▼
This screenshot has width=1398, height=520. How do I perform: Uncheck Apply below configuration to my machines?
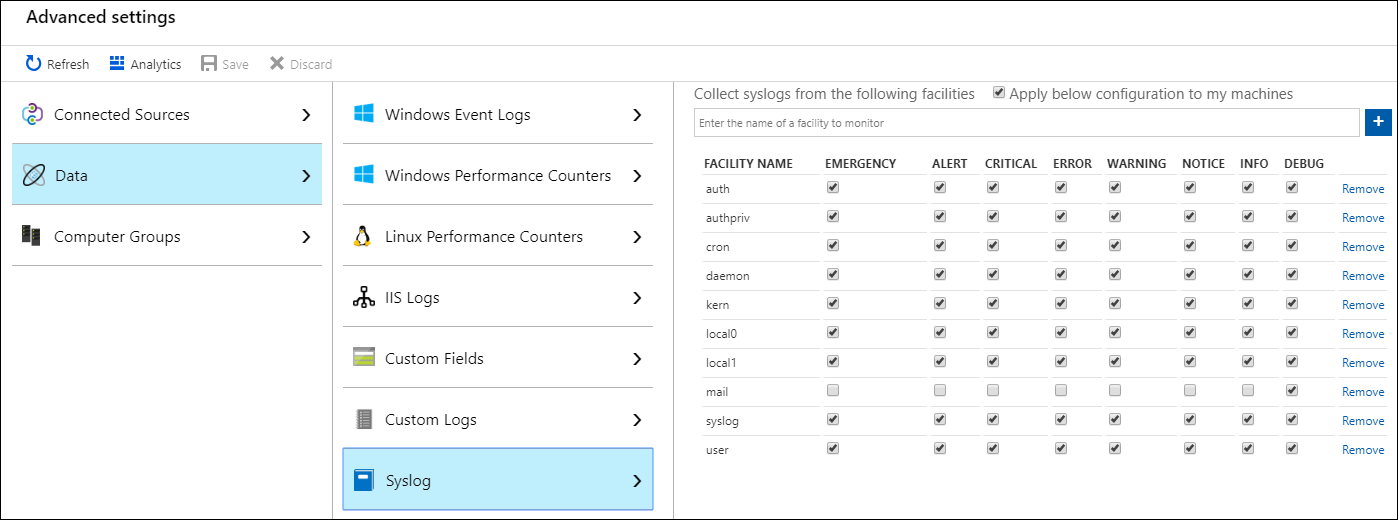(x=999, y=93)
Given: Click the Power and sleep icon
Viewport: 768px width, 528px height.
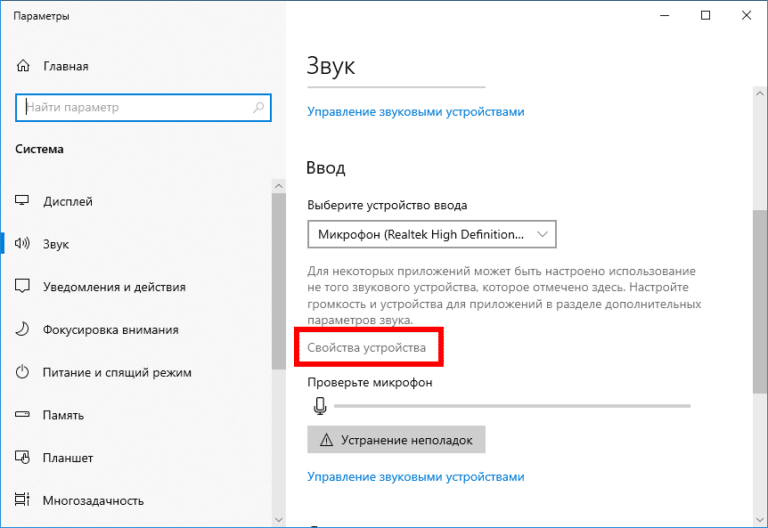Looking at the screenshot, I should point(23,373).
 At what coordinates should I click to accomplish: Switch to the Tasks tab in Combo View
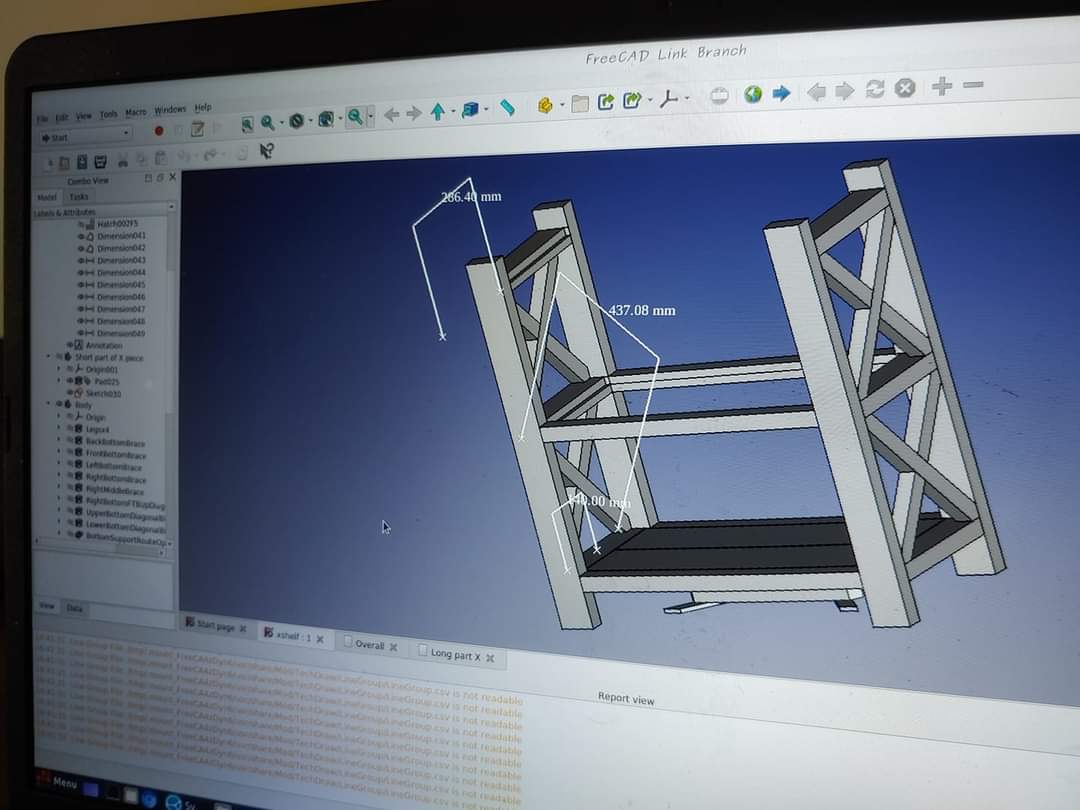(78, 197)
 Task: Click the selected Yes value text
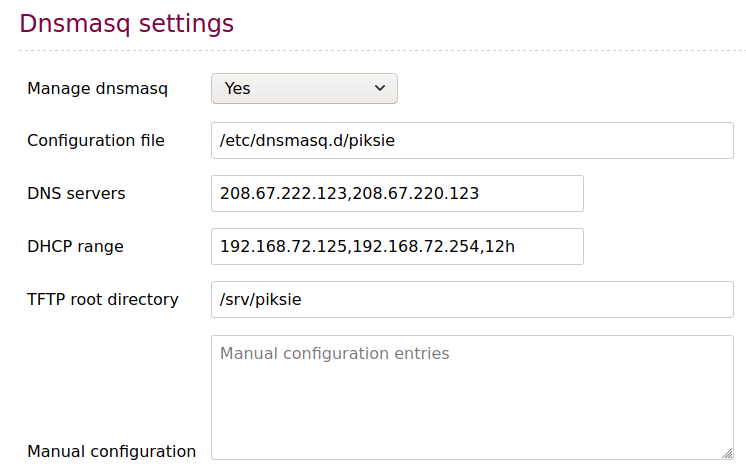click(x=237, y=89)
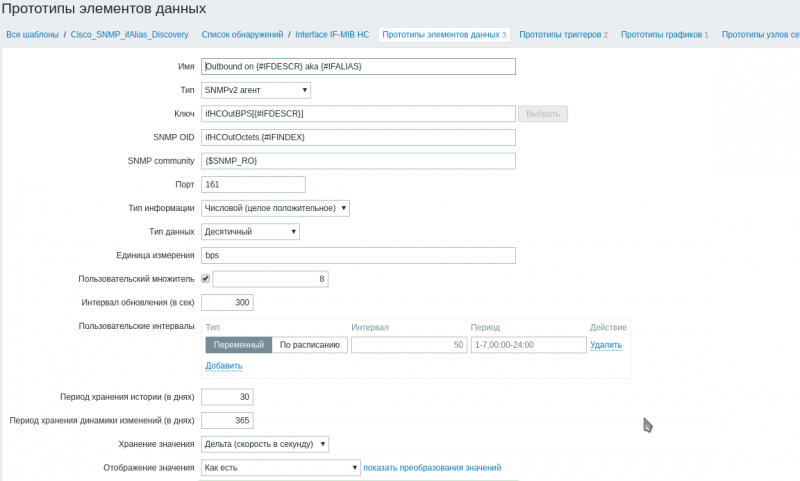800x481 pixels.
Task: Click Добавить to add a custom interval
Action: (224, 366)
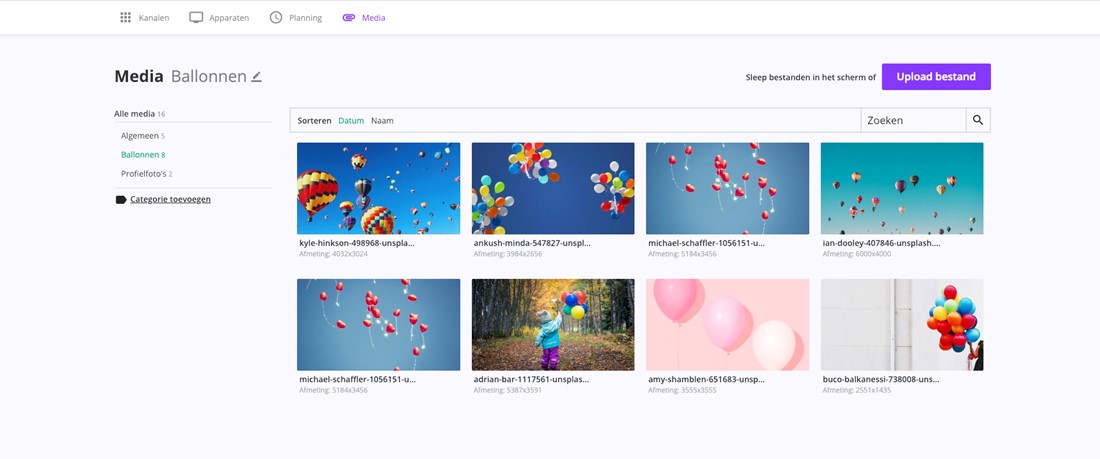1100x459 pixels.
Task: Click the Kanalen grid icon
Action: [x=125, y=18]
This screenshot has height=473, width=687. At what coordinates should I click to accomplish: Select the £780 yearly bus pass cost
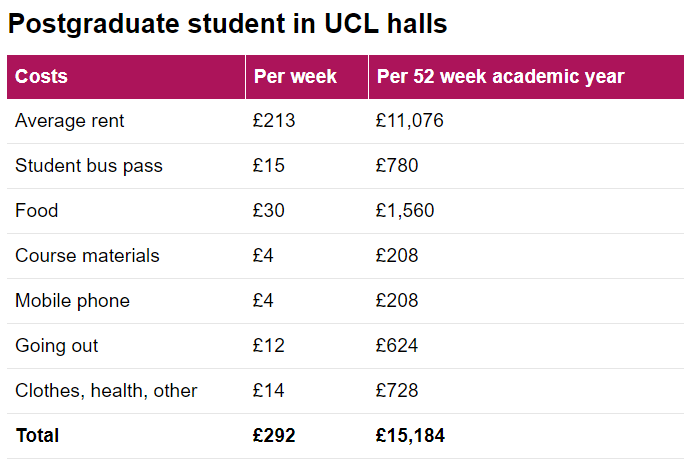tap(397, 166)
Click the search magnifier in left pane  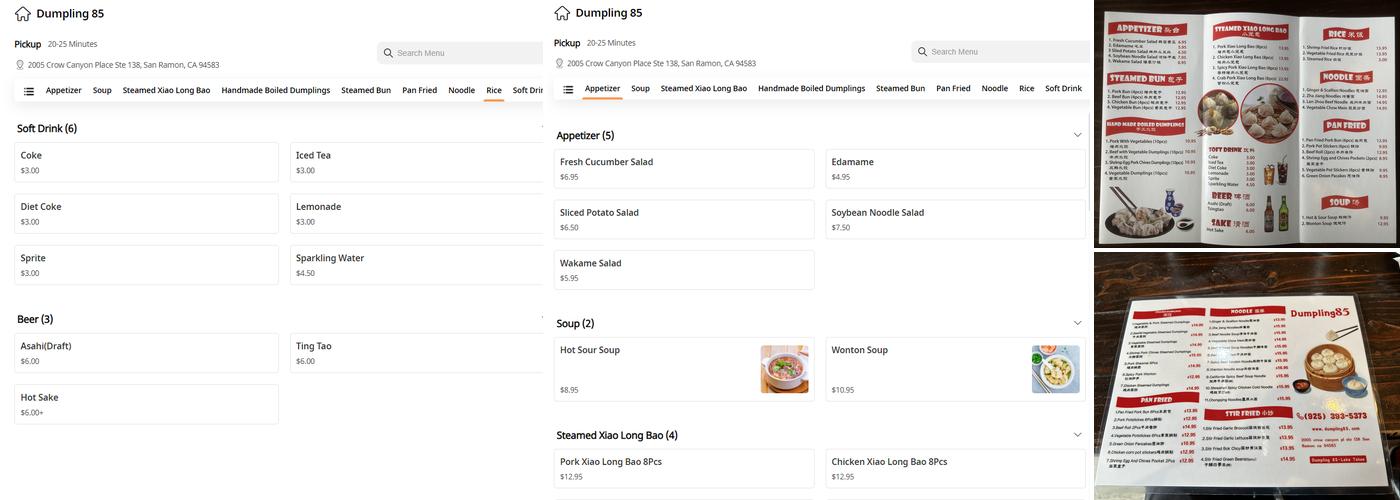[x=388, y=53]
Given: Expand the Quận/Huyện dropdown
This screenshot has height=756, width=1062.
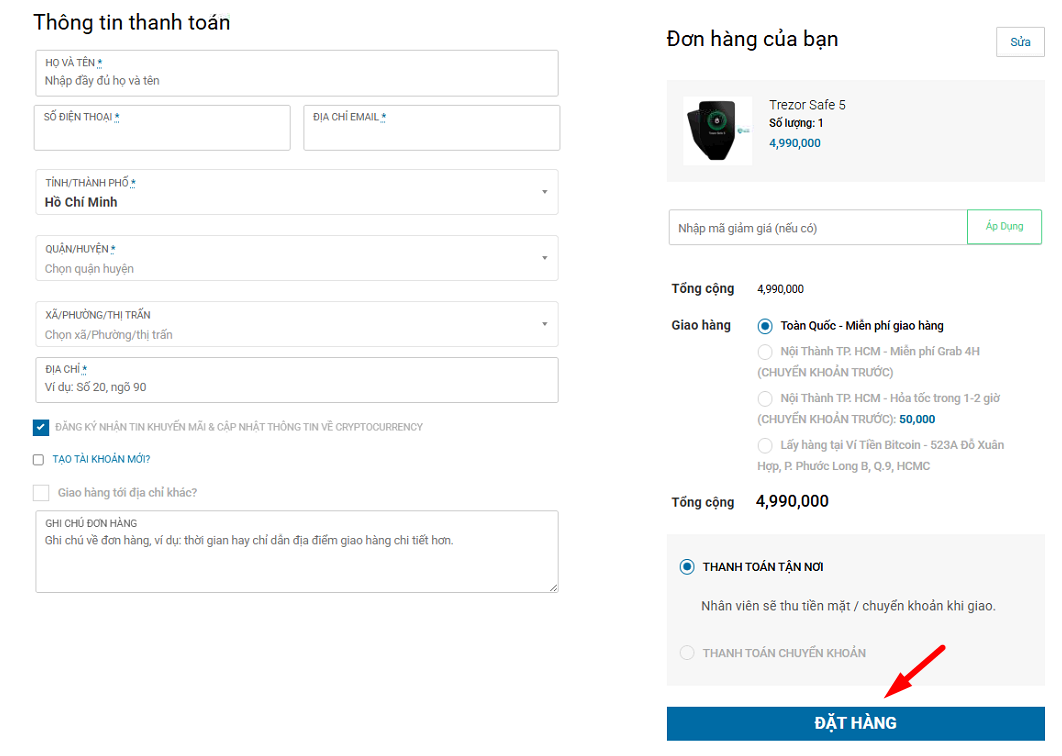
▲
Check each line of the records for "Given" and copy the ones that contain it.

Given: Click the Power and sleep icon
Given: Expand the Quận/Huyện dropdown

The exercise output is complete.